If you’re putting flooring in an FAA flight tower, or a 9-1-1 call center, or a communication room, or a hyperbaric chamber, or any place other than electronics manufacturing, if you look closely at the standards, especially the grounding standards and the code and a lot of other aspects that have to do with the electrical properties of the building – lightning surge protection, that sort of thing – what you’ll discover is that in these areas, because you have energized equipment – in other words, things that are plugged in – those kinds of applications, the standards tell you that you’re supposed to use a floor that has a minimum amount of resistance. That minimum amount of resistance just so happens to be 1 million ohms.

It doesn’t matter which standard you’re looking at for these kinds of spaces because the one thing I can assure you of is there’s a lot of consensus. So the FAA’s newest document, FAA standard 019f, the latest ATIS document, the Motorola R56 document, all of them tell you for these kinds of spaces, that the floor has to have a minimum resistance of 10E6. That doesn’t mean that a floor measuring 10E5 wouldn’t do the job. What it does mean – and that’s this is kind of important if you’re a specifier – is if you’re going to specify a floor, why would you even think about deviating from the norm? The consensus? A floor that measures less than 10E6 will also work but it will not meet or comply.

I’m being very careful in the way I’m saying this because some manufacturers don’t have the engineering or the expertise to explain this in detail. So you’ll see things when you look at spec sheets like “exceeds R56,” “exceeds FAA 019f.” You can’t exceed those standards, and the reason you can’t exceed them is they prescribe a range. There’s a minimum and a maximum. How do you exceed that? If you go over, you’re out of the range. If you go under you’re out of the range. I mean, think about it: you’re driving down your favorite highway, and you’re driving 90 miles an hour, and you get pulled over by your local police or state police and when they tell you, “You’re going too fast,” you say “But officer I was exceeding the range.” You’re going to get a big ticket and they might even get mad at you for saying that.

Rick: So by exceeding a specified range, you would essentially be failing to comply with the standard and the result would be a potentially risky situation.

Dave: Think about what happens if you put a floor in a building, and you wrote a specification, and you knew that you weren’t supposed to write the specification in such a way that it “exceeded the range,” but you did it anyway. Then there’s an incident, there’s a computer burns out, there’s a lightning strike on the building and power goes out and they start looking at everything and for some reason they question your specification. Why would you want to defend that to begin with? You don’t need to. There are products that are built to meet these expectations and those products are the ones that you should specify. So when you’re looking at an end-user space – a place where you’re using computers, a data center, an operation that requires understanding the possibility of someone coming into the building and servicing the equipment – you don’t want to put them in harm’s way and have them kneeling on the floor, changing out circuit boards where the floor’s electrical measurements are more conductive than they should be. So that that’s the answer to the question about why you wouldn’t want to do something.
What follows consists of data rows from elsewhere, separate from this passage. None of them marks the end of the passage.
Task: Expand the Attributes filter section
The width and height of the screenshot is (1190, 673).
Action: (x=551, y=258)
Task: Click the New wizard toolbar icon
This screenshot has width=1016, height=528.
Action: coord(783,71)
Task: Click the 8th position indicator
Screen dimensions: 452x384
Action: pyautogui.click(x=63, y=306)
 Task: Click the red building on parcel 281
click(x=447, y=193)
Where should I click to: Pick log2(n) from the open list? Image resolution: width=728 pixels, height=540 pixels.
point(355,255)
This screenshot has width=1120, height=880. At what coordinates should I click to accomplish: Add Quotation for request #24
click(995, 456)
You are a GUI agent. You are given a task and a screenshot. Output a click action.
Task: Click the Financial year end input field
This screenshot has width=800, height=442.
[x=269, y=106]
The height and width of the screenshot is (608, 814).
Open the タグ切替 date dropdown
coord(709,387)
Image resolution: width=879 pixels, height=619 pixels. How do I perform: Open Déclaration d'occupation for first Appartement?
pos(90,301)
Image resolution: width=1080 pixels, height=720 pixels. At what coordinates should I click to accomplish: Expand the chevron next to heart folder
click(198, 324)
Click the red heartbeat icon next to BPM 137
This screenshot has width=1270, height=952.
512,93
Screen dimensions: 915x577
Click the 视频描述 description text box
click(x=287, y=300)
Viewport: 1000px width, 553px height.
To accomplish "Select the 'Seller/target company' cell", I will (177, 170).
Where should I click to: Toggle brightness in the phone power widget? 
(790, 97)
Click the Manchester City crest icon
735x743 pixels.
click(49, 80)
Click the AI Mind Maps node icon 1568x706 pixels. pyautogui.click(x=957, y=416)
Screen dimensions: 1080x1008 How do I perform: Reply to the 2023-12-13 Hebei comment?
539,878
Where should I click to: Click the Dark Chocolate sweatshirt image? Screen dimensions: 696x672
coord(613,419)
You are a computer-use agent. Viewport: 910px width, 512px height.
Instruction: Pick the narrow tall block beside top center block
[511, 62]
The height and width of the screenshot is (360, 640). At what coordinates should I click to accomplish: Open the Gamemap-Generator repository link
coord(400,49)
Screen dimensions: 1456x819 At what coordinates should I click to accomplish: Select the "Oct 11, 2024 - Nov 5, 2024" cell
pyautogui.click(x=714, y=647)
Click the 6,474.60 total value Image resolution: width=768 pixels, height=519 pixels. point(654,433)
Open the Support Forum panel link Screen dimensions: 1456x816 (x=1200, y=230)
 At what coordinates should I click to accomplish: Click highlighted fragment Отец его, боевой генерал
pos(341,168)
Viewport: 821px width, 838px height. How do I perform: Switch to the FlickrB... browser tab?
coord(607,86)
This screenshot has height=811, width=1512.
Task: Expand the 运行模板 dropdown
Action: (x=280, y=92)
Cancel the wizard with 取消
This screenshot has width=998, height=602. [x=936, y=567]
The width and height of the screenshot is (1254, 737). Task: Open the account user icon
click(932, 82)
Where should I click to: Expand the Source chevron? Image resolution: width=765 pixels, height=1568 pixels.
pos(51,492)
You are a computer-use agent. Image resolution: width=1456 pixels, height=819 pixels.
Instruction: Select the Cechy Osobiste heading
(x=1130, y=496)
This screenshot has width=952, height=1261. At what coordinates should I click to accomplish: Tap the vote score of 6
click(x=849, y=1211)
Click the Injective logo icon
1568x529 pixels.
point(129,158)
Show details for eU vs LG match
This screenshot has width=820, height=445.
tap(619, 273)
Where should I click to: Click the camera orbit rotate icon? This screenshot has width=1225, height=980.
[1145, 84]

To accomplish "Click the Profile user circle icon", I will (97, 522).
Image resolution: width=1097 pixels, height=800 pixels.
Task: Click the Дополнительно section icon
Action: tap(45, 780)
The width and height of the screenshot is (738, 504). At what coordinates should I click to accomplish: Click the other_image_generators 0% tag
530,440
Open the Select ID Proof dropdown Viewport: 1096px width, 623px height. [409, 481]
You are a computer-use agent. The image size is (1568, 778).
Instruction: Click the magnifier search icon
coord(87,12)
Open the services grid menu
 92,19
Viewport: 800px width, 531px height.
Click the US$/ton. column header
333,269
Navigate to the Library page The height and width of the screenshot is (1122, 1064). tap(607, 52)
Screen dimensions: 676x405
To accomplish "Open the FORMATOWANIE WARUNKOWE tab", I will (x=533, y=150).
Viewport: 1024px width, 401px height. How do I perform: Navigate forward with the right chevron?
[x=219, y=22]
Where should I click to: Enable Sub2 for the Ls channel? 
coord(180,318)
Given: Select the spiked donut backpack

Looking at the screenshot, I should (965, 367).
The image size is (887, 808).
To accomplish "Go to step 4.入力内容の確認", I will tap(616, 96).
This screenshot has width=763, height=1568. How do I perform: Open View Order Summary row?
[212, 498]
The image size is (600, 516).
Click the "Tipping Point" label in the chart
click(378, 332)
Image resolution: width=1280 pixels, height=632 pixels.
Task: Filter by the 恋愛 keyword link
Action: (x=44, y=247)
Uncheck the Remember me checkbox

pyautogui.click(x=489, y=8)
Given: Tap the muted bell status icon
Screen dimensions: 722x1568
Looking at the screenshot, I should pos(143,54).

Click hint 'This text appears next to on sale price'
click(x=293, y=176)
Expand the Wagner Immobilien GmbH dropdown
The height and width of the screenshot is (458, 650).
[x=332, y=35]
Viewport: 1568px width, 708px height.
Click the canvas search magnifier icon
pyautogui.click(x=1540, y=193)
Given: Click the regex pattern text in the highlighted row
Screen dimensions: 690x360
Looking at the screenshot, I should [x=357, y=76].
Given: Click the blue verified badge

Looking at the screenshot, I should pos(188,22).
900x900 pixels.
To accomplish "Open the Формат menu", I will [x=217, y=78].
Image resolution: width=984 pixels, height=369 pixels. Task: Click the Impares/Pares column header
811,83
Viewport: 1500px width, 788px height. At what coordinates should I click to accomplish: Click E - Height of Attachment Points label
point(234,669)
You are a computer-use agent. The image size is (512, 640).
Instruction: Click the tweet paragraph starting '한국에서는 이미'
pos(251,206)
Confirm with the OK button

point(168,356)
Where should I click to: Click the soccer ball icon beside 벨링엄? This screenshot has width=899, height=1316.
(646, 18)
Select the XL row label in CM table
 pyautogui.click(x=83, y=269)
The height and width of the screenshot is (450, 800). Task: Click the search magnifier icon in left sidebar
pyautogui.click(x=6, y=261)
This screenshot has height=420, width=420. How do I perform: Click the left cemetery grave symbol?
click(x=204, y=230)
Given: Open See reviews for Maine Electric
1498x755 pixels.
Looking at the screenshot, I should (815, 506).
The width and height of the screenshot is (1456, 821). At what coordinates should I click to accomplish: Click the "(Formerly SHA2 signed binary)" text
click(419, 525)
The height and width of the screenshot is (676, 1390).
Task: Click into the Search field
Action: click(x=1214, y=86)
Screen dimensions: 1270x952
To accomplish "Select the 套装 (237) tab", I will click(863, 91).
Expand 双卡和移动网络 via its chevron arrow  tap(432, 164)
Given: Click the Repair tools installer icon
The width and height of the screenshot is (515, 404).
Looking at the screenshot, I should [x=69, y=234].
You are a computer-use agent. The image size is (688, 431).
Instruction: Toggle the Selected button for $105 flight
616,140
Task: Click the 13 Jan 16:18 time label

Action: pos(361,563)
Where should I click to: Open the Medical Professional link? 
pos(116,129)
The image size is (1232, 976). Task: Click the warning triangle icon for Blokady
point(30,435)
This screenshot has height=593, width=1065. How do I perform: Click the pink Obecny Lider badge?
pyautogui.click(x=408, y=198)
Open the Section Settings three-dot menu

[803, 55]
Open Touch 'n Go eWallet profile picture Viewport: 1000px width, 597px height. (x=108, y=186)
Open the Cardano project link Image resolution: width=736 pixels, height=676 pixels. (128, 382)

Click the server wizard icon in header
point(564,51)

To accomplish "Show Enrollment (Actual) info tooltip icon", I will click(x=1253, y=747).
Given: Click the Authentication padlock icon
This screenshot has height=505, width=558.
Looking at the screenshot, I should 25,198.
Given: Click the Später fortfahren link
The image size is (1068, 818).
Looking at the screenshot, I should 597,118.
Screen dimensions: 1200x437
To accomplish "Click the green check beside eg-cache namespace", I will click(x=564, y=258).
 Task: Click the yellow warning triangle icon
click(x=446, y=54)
Let’s talk about why you would want to do something in the conductive range. I’m tasked right now, possibly, with designing a floor for a manufacturing operation where they’re going to build circuit boards. They need, let’s call it 100,000 square feet of flooring and I’ve been told that the floor and the operation itself have got to comply with an ESD standard called ANSI/ESD S20.20. Simply said, that’s the latest version of a document that tells you how to set up a program where you can handle electronic devices – including parts and circuit boards and final assemblies – and meet what would amount to being best practice expectations if you were ever audited for ISO 9000, or whatever the version of ISO it is that you would have to meet.

Rick: So the standard documents specify both an upper and a lower limit to the amount of resistance that’s appropriate for this flooring?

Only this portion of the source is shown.